Retype, without any change, the first line of the records and every line after it through the one containing "Given: Open Parthenope".
== Raw data ==
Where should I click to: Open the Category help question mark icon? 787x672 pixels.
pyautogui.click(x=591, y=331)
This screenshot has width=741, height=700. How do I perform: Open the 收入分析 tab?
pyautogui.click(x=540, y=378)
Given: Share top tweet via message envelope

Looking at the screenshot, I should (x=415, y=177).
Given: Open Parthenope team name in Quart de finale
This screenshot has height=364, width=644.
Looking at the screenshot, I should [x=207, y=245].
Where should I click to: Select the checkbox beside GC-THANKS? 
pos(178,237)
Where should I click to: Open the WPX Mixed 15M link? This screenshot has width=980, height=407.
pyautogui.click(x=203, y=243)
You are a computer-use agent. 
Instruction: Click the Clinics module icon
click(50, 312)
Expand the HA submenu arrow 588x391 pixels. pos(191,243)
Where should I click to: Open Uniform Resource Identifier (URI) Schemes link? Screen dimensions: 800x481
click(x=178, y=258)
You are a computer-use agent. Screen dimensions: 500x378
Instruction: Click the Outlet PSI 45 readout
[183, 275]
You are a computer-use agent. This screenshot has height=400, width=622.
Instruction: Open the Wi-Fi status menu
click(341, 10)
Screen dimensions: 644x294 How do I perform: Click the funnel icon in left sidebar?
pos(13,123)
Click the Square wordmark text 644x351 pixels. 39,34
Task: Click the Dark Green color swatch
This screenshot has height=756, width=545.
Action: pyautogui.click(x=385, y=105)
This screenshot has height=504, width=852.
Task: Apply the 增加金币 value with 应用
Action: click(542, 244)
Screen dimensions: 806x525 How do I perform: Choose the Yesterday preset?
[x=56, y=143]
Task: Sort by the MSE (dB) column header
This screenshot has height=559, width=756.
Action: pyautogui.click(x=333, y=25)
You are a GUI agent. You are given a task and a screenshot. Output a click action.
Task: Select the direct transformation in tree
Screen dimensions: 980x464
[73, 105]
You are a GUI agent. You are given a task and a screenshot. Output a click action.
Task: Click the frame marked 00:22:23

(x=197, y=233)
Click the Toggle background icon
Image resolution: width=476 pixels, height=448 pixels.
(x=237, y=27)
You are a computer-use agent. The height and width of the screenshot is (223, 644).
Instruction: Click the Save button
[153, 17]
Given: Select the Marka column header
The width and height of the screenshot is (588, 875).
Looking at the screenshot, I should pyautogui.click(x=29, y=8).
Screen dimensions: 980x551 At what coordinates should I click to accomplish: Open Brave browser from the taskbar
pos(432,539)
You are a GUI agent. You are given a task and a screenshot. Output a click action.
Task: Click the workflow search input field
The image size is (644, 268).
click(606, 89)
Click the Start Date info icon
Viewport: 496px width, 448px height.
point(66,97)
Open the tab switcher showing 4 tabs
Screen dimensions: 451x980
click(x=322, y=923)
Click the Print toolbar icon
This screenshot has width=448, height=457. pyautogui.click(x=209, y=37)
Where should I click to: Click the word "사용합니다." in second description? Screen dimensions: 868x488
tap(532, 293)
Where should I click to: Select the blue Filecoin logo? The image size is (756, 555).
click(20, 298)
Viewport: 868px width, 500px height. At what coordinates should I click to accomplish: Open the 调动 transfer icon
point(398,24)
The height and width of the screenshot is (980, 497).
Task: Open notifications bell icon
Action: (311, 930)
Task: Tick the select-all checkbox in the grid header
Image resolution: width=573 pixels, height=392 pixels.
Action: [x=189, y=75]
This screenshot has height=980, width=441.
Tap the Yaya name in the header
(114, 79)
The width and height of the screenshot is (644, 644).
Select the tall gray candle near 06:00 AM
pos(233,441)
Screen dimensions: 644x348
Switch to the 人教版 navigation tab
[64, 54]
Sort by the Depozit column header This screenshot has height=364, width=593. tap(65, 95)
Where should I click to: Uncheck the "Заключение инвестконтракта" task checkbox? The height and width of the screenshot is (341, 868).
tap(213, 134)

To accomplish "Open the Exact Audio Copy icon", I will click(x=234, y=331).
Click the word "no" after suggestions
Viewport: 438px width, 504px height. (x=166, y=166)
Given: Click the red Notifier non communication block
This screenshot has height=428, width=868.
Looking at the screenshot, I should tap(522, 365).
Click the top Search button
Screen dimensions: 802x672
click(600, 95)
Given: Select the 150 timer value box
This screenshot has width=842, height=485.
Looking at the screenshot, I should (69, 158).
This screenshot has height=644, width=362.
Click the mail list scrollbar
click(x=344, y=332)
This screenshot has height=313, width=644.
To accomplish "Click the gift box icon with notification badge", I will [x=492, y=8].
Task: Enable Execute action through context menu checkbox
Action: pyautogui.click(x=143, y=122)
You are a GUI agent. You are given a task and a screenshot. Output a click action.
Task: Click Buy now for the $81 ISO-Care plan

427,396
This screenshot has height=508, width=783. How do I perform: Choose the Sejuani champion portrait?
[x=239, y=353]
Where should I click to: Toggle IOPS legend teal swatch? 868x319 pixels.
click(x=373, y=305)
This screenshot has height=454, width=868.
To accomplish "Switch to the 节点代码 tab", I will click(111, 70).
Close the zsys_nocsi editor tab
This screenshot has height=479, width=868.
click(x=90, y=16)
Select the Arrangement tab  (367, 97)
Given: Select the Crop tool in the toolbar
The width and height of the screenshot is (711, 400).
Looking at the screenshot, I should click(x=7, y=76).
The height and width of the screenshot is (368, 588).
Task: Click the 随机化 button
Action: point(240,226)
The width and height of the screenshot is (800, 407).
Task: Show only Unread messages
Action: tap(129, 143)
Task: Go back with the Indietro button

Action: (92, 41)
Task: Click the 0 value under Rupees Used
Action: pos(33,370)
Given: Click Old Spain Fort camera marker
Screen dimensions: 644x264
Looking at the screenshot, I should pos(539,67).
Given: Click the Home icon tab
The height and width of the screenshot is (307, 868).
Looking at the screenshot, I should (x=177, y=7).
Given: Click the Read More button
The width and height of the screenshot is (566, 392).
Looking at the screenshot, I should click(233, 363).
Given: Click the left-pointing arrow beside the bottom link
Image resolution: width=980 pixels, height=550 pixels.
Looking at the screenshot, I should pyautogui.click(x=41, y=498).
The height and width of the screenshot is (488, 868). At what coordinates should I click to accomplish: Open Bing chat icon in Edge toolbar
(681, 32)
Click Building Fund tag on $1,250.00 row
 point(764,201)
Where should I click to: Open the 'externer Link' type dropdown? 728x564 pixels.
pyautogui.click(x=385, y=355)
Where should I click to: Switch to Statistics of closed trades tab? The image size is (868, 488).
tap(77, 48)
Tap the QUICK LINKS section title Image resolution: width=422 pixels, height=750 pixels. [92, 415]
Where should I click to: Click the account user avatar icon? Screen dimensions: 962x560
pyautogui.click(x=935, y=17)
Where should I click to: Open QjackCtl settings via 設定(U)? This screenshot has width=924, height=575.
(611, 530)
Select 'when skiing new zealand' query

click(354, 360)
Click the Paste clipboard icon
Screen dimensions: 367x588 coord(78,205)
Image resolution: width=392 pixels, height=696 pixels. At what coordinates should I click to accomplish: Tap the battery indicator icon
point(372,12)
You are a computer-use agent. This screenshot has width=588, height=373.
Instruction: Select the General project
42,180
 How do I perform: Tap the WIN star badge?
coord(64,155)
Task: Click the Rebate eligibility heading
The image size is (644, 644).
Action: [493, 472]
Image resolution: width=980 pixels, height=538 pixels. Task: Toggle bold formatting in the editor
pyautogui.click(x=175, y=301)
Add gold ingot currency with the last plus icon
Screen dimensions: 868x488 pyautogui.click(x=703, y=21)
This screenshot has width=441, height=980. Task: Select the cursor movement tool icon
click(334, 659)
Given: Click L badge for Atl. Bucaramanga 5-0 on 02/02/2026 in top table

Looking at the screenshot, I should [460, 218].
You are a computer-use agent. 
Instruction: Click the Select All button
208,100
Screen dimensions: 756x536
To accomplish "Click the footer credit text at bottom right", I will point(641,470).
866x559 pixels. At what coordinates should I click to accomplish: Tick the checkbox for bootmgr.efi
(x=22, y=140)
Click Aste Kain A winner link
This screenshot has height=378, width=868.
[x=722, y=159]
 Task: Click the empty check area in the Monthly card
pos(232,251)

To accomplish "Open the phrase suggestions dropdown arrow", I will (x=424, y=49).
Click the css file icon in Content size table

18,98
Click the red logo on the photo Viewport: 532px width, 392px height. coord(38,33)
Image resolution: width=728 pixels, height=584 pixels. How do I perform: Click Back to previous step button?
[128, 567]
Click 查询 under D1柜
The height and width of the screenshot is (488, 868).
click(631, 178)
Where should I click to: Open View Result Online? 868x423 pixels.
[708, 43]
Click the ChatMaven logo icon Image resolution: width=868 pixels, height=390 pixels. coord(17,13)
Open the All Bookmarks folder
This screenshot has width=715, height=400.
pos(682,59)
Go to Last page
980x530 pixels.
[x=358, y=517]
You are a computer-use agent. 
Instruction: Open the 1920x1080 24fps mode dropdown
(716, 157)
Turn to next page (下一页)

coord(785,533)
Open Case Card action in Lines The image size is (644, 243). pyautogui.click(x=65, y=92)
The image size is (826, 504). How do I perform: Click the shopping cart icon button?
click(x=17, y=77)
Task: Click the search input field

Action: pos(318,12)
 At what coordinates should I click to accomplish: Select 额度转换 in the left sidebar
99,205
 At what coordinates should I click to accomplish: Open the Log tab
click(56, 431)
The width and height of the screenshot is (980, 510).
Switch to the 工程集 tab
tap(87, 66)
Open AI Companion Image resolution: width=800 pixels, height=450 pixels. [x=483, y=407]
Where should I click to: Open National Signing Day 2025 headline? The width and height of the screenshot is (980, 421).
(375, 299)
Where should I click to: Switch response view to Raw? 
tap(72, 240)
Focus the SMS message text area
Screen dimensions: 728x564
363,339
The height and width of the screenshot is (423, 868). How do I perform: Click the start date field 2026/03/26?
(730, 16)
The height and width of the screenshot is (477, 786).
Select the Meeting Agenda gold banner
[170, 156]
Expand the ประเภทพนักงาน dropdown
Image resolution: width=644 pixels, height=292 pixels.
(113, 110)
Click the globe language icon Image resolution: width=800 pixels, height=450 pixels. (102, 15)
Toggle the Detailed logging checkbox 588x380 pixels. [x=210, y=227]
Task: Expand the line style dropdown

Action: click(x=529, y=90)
===
→ **Reply to the task**:
Where should I click to: Open the Category help question mark icon? 787x672 pixels.
pyautogui.click(x=591, y=331)
This screenshot has width=741, height=700. How do I perform: Open the 收入分析 tab?
pyautogui.click(x=540, y=378)
Given: Share top tweet via message envelope

Looking at the screenshot, I should (x=415, y=177).
Given: Open Parthenope team name in Quart de finale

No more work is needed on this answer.